Cynthia Stuenkel, MD, talks evaluating and managing primary ovarian insufficiency

Cynthia Stuenkel, MD, reviews diagnosis, management, and fertility considerations in women with primary ovarian insufficiency.

Takeaways

  • Diagnosis of primary ovarian insufficiency is based on amenorrhea, elevated FSH, and low estradiol, with genetic and autoimmune testing often indicated.
  • Hormone therapy should begin promptly and continue until the average age of menopause to preserve bone and cardiovascular health.
  • Fertility counseling, bone protection, and lifestyle modification are essential components of comprehensive care for affected women.

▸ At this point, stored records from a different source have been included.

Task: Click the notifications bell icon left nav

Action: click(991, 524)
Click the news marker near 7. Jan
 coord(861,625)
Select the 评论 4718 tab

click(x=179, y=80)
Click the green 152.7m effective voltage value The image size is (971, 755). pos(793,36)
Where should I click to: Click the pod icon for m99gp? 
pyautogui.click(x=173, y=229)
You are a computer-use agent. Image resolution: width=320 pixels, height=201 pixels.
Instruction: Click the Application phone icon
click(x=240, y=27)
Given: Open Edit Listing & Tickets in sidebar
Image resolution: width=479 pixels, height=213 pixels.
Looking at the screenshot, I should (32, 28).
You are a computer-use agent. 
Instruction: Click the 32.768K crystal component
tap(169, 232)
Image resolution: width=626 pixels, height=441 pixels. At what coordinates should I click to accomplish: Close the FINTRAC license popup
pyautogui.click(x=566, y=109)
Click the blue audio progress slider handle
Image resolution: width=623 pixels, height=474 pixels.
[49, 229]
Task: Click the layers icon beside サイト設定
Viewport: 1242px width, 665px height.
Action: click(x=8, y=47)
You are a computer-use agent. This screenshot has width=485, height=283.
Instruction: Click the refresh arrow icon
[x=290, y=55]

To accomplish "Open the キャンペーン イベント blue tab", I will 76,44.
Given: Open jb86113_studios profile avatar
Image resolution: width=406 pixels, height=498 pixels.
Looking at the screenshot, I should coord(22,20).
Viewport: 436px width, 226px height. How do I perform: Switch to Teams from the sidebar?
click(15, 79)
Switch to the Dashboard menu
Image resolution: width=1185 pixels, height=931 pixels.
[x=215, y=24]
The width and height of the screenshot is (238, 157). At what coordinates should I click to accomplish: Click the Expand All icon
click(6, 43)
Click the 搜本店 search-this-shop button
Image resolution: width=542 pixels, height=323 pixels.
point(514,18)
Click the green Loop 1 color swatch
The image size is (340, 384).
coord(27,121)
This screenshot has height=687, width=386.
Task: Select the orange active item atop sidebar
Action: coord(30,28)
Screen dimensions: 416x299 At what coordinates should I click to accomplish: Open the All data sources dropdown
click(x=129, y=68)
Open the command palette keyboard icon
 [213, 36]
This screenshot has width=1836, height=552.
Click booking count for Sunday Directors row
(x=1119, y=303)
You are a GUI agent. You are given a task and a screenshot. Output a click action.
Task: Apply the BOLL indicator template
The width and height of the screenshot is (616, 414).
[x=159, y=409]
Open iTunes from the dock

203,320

At the 2025 Menopause Society Annual Meeting, Cynthia A. Stuenkel, MD, MSCP, discussed the evaluation and management of primary ovarian insufficiency (POI), emphasizing the importance of timely diagnosis, hormone therapy, and individualized counseling for affected patients.1,2

Establishing the diagnosis

According to Stuenkel, the diagnosis of POI is confirmed when a woman younger than 40 years stops having menstrual cycles, her follicle-stimulating hormone (FSH) level is elevated, and her estradiol level is low. “We might have even repeated that just to be sure,” she noted. Once POI is established, clinicians aim to identify potential underlying causes, although “we often can’t establish the cause, but sometimes we can.”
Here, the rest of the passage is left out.